• Task item
Looking through the records that follow, determine how many lines contain "value" and reply with that number alone.

• Provided data
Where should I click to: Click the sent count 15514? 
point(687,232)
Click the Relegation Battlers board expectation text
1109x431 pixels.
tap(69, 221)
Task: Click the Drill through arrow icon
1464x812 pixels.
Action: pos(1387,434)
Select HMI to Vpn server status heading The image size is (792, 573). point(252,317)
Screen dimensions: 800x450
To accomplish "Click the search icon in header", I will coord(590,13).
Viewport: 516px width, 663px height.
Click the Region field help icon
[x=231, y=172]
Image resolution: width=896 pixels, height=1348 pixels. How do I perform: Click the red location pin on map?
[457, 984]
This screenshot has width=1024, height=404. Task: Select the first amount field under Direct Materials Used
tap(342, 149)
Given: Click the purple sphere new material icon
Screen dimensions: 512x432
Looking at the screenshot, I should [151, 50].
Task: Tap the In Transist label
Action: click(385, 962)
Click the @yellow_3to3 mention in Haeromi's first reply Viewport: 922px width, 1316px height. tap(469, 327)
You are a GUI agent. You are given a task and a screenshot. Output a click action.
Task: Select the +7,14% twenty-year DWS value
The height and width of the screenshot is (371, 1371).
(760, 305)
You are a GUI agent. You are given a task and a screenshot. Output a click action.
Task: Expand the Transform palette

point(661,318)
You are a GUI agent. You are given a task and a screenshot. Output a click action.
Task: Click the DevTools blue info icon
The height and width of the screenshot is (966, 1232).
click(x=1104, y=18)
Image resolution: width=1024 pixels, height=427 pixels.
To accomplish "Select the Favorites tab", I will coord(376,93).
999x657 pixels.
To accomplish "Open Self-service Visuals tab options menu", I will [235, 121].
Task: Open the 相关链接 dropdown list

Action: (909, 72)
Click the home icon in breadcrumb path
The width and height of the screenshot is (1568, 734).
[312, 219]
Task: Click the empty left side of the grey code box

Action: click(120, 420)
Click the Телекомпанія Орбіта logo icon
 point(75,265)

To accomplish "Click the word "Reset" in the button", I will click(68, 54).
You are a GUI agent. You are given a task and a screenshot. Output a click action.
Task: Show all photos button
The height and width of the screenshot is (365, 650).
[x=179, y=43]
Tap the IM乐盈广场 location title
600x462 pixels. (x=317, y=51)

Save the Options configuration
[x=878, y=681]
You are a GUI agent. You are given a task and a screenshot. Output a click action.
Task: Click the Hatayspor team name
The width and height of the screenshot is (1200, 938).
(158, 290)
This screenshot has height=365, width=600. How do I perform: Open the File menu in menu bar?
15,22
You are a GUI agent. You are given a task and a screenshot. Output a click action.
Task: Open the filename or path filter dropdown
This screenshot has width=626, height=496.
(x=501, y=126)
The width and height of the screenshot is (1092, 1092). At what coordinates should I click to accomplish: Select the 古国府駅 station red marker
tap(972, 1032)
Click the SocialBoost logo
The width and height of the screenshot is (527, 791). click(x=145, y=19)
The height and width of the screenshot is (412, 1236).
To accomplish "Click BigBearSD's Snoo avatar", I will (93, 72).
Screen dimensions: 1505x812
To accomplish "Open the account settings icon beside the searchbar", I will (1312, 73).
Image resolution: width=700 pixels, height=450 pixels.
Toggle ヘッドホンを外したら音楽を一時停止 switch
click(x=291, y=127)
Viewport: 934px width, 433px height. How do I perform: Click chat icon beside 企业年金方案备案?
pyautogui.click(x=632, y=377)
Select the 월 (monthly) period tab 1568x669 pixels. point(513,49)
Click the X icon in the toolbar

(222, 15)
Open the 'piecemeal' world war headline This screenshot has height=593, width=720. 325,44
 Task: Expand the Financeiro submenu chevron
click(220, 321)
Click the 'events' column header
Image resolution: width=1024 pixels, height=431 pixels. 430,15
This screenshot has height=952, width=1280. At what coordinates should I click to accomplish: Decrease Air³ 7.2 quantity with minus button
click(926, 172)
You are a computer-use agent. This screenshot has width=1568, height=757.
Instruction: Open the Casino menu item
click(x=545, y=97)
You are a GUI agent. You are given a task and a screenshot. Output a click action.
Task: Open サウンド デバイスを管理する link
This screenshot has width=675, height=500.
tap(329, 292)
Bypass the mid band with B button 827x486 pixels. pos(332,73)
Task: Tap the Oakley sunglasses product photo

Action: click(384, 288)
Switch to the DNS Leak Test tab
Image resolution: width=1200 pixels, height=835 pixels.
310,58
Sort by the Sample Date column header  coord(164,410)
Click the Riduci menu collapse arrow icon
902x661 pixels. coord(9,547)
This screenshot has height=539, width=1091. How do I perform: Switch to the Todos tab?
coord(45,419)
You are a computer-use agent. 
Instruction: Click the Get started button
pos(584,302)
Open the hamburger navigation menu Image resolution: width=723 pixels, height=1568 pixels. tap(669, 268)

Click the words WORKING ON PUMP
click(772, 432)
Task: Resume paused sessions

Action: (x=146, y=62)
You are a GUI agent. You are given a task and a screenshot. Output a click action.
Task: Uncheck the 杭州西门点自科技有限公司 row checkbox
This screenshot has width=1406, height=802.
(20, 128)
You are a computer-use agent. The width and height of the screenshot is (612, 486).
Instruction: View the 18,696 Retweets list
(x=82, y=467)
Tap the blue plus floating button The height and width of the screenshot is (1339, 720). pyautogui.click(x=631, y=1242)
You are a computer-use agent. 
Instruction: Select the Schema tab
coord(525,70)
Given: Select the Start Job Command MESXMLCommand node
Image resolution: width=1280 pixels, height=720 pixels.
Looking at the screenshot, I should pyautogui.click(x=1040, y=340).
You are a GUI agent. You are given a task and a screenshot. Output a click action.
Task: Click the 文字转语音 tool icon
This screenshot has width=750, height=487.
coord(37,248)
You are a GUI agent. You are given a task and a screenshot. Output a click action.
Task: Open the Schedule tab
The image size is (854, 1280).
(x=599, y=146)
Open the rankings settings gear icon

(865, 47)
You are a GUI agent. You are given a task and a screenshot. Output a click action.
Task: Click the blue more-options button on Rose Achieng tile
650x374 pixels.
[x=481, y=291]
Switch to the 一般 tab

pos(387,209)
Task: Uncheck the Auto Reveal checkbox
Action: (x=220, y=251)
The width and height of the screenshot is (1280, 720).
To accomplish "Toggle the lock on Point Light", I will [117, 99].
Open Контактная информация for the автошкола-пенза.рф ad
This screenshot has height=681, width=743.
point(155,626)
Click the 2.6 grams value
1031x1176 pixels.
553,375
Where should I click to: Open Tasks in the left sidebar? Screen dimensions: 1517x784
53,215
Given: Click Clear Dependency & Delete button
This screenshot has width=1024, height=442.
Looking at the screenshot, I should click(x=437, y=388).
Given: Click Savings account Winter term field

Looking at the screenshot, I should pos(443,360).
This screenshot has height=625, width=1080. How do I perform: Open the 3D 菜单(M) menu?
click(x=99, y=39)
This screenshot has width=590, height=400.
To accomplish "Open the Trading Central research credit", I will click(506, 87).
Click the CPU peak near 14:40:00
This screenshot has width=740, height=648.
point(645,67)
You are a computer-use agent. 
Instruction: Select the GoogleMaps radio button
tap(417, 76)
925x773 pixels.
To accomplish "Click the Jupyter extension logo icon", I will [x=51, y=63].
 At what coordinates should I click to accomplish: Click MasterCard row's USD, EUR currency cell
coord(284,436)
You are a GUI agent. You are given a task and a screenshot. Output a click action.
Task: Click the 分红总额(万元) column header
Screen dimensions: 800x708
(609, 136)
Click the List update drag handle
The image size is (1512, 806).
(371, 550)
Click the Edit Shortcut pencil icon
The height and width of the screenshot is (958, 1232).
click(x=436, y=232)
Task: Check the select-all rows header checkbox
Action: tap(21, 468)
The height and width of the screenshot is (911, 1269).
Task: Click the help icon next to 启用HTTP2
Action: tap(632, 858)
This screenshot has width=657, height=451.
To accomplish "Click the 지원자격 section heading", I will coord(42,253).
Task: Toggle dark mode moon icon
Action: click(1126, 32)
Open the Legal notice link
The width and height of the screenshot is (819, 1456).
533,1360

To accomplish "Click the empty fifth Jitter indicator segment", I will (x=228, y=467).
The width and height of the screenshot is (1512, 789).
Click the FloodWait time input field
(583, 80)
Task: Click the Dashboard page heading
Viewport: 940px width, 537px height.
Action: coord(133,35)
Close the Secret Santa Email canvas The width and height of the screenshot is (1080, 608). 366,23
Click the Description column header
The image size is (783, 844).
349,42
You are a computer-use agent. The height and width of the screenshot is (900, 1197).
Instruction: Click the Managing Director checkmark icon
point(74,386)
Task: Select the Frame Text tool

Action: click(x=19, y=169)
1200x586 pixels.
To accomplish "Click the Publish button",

• Written response
2